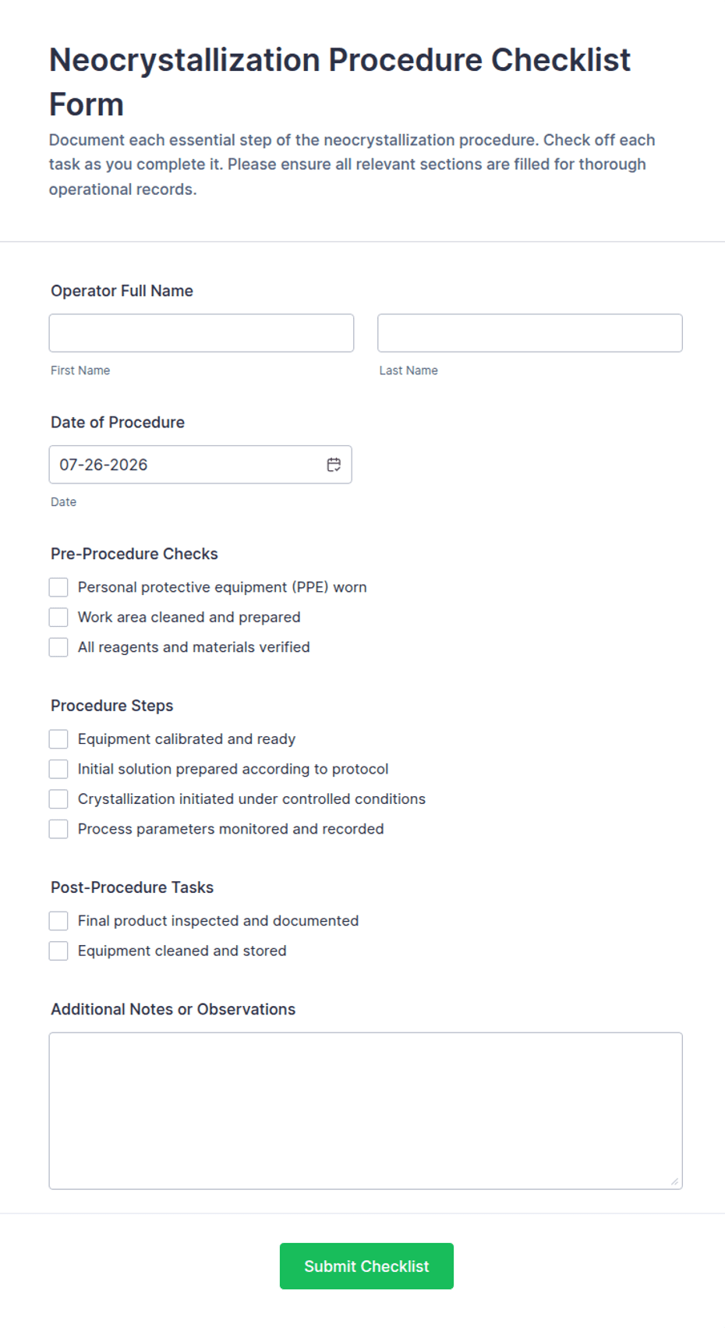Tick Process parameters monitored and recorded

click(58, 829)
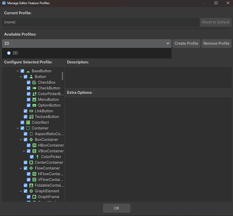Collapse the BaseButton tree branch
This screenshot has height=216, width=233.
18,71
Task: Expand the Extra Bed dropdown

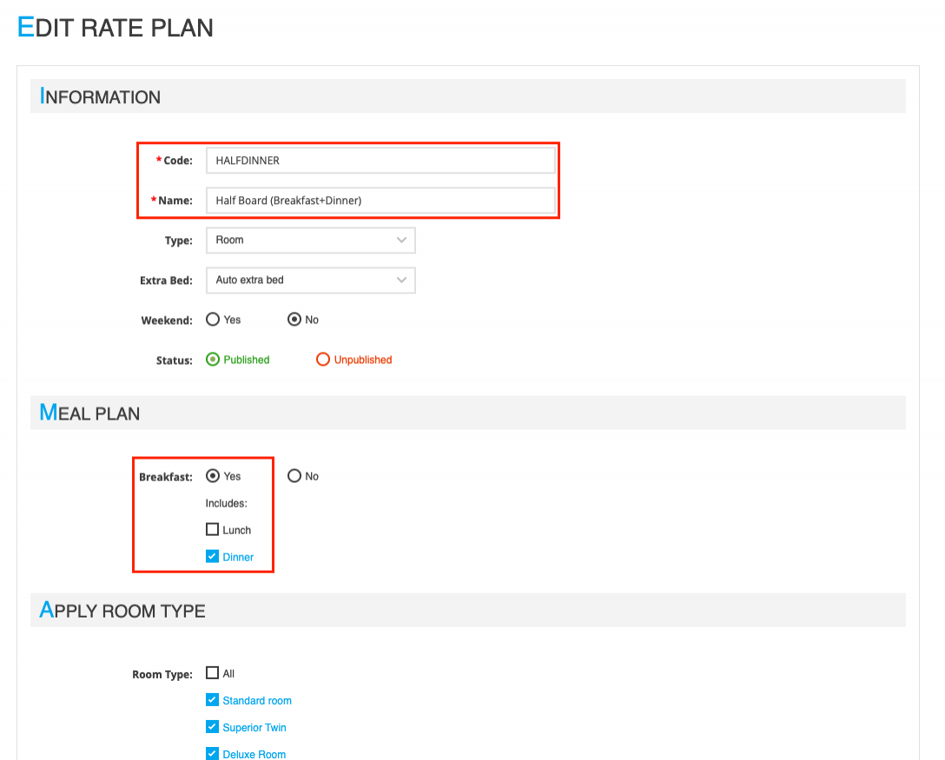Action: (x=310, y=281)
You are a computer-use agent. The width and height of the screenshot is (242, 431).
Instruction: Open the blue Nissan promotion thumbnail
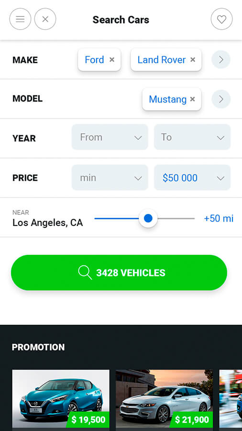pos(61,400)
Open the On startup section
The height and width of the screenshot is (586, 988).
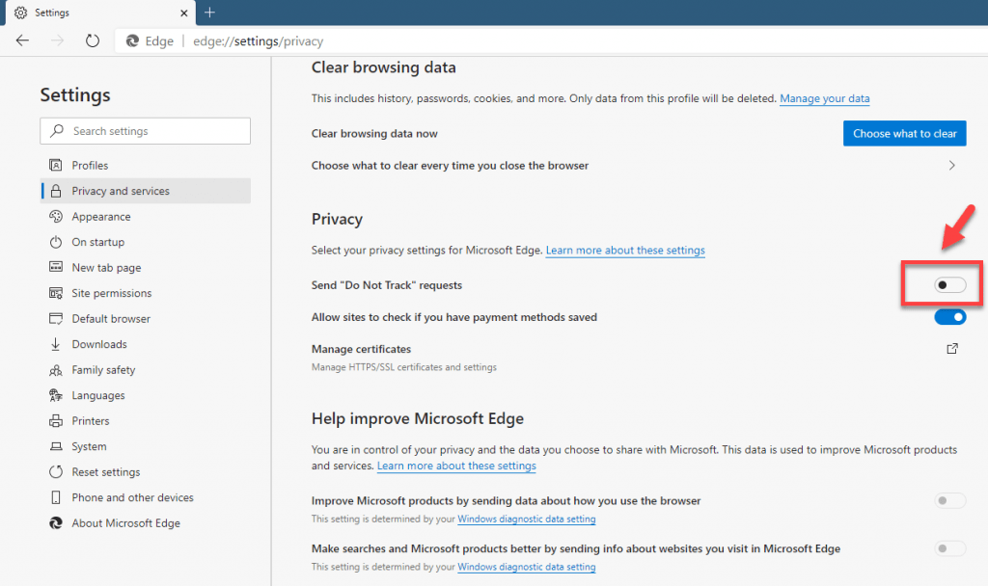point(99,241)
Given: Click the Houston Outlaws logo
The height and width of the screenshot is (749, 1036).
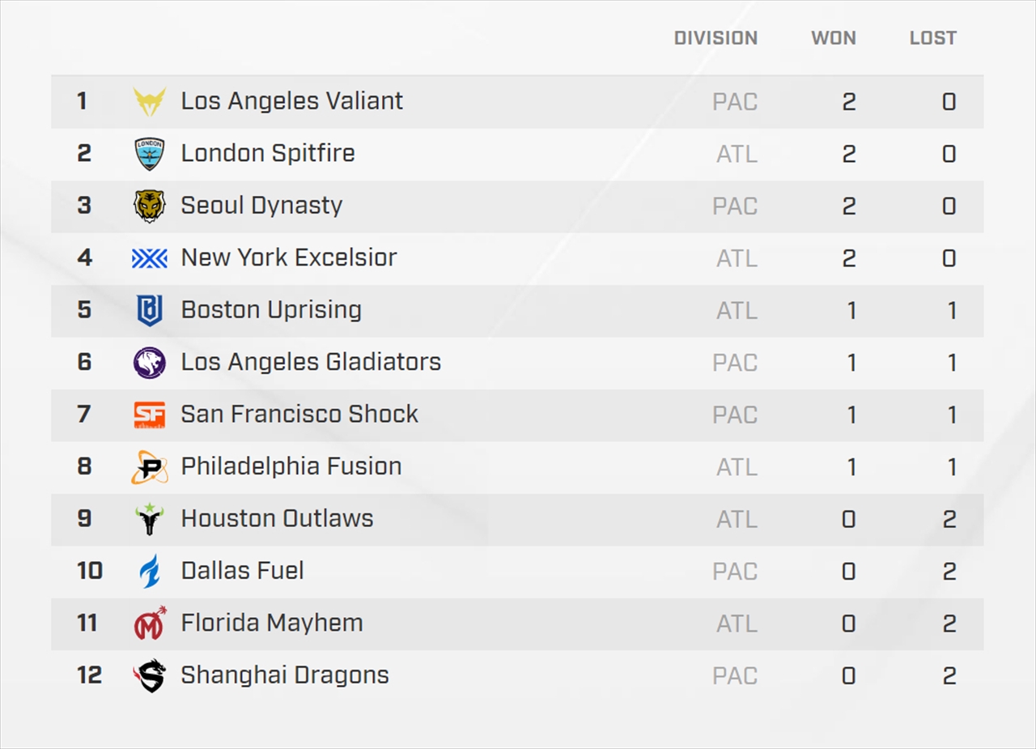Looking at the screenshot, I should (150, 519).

* * *

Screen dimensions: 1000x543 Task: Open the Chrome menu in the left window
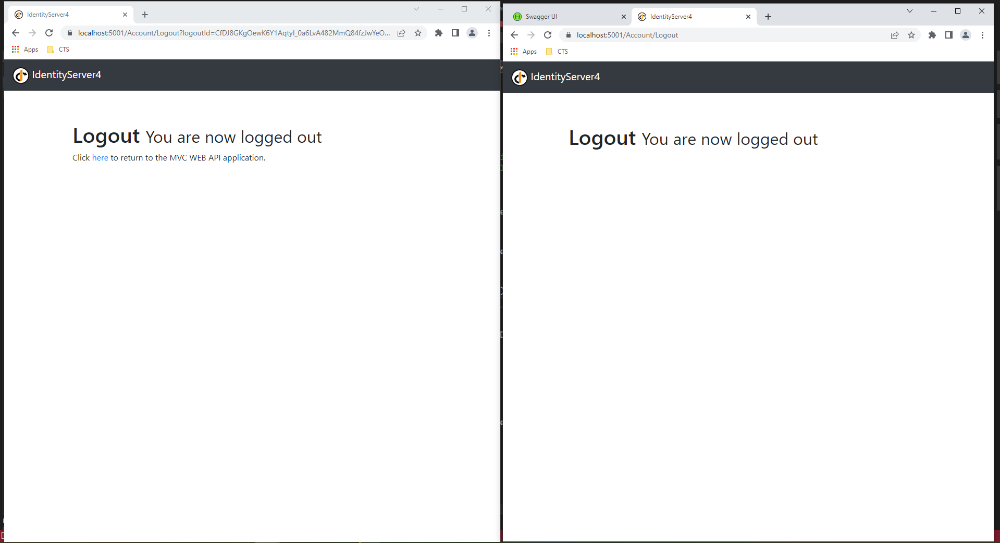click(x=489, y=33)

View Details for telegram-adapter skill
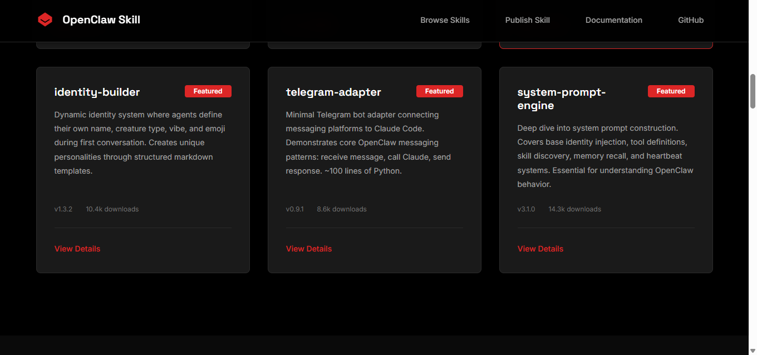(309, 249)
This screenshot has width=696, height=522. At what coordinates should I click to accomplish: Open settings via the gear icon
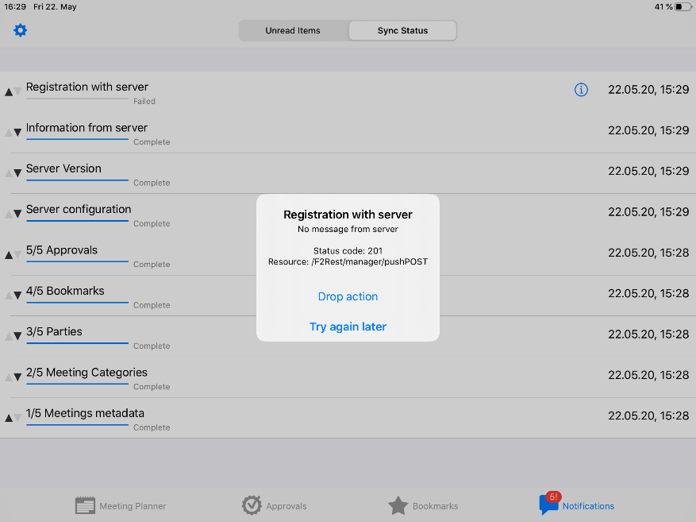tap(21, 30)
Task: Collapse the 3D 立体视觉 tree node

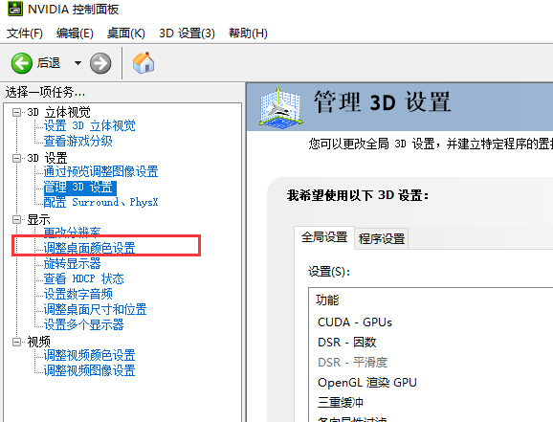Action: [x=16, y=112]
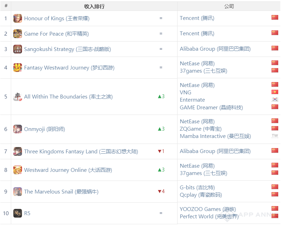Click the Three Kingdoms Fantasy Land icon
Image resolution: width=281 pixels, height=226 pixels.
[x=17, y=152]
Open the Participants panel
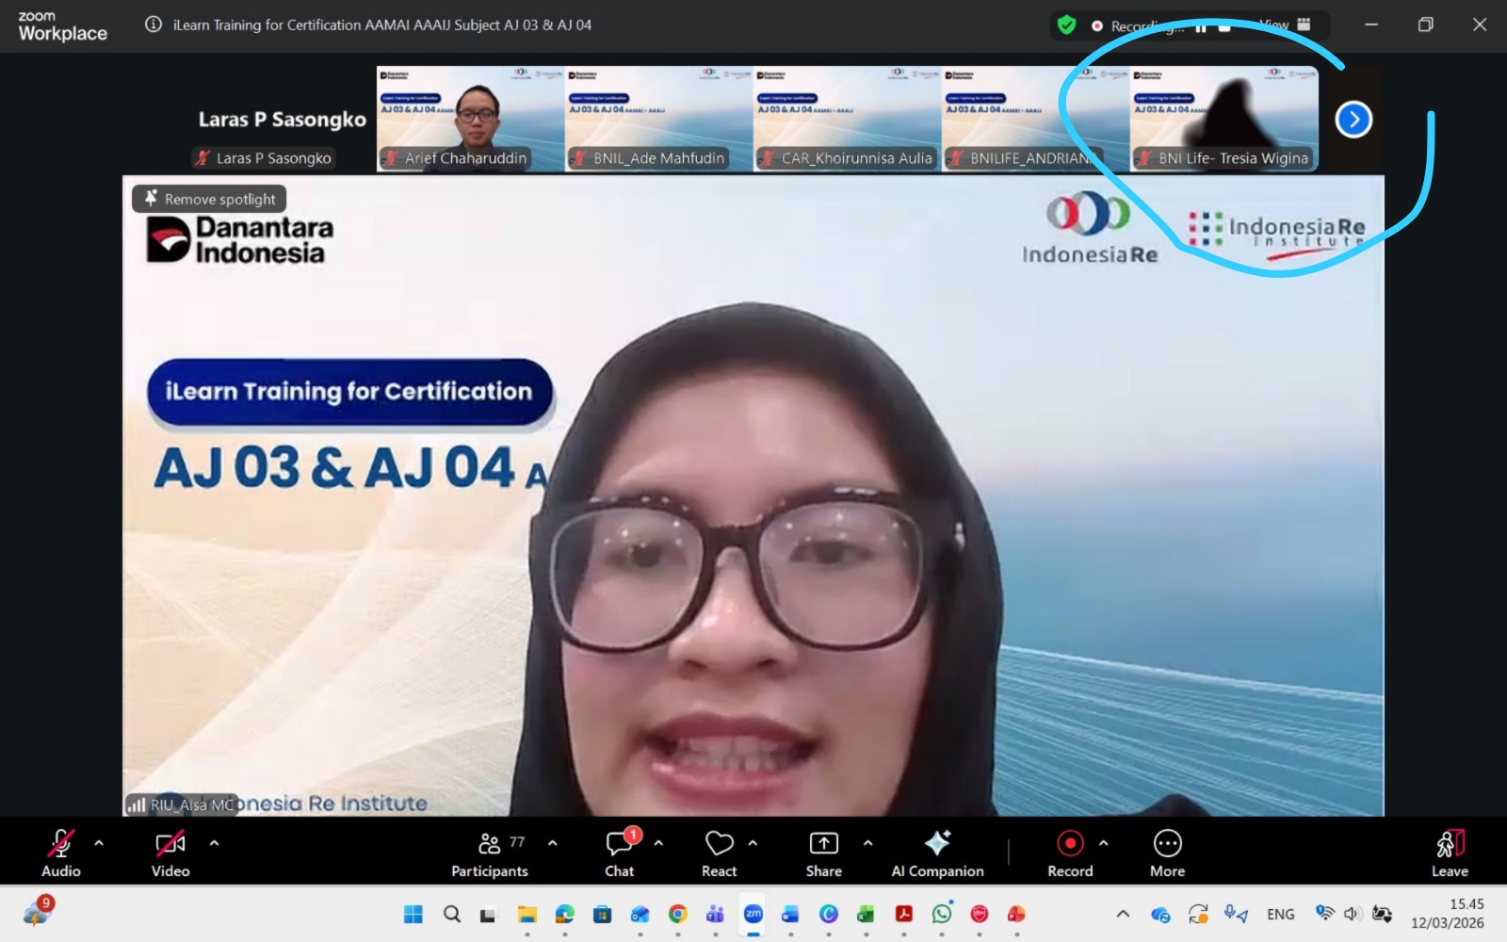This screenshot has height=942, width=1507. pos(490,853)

...

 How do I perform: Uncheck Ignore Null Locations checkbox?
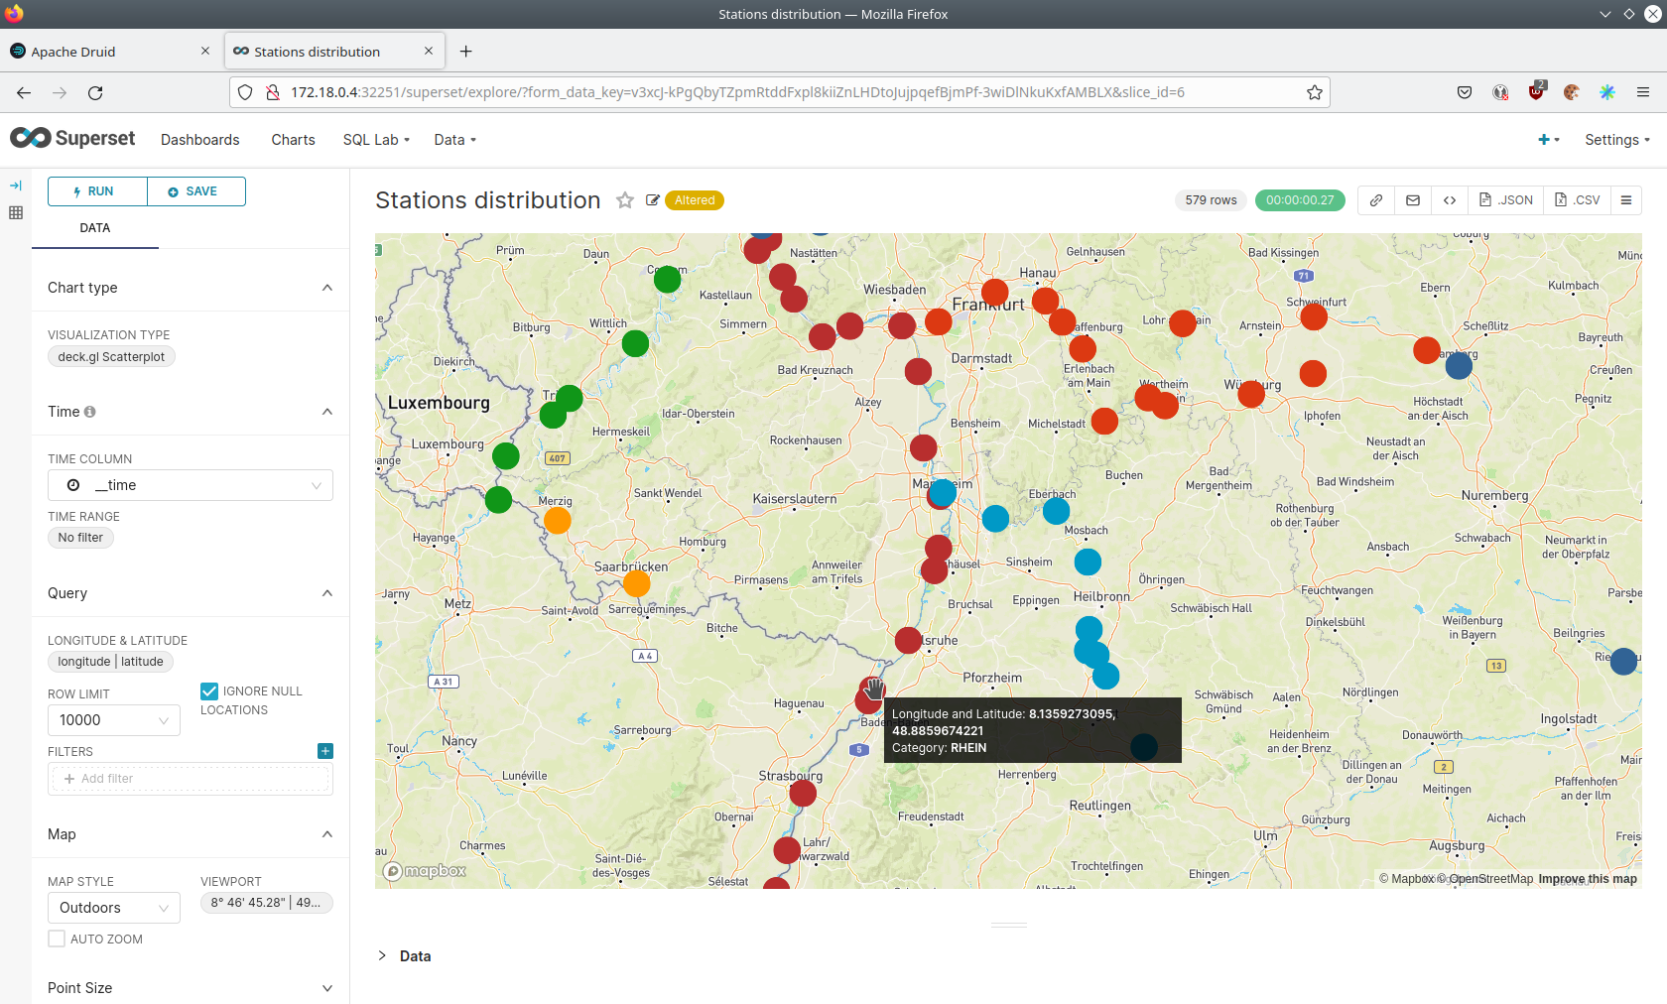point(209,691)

> [Prompt] Only the lines of the listing above from the one with "You are a computer-use" through the one with "Given: Click the Houston Outlaws logo" should be output, exactly, with both ends kept and pictures left out.

> [Exercise response]
You are a computer-use agent. The width and height of the screenshot is (242, 431).
Instruction: Open the blue Nissan promotion thumbnail
pos(61,400)
Open the On startup section
The height and width of the screenshot is (586, 988).
point(99,241)
Given: Click the Houston Outlaws logo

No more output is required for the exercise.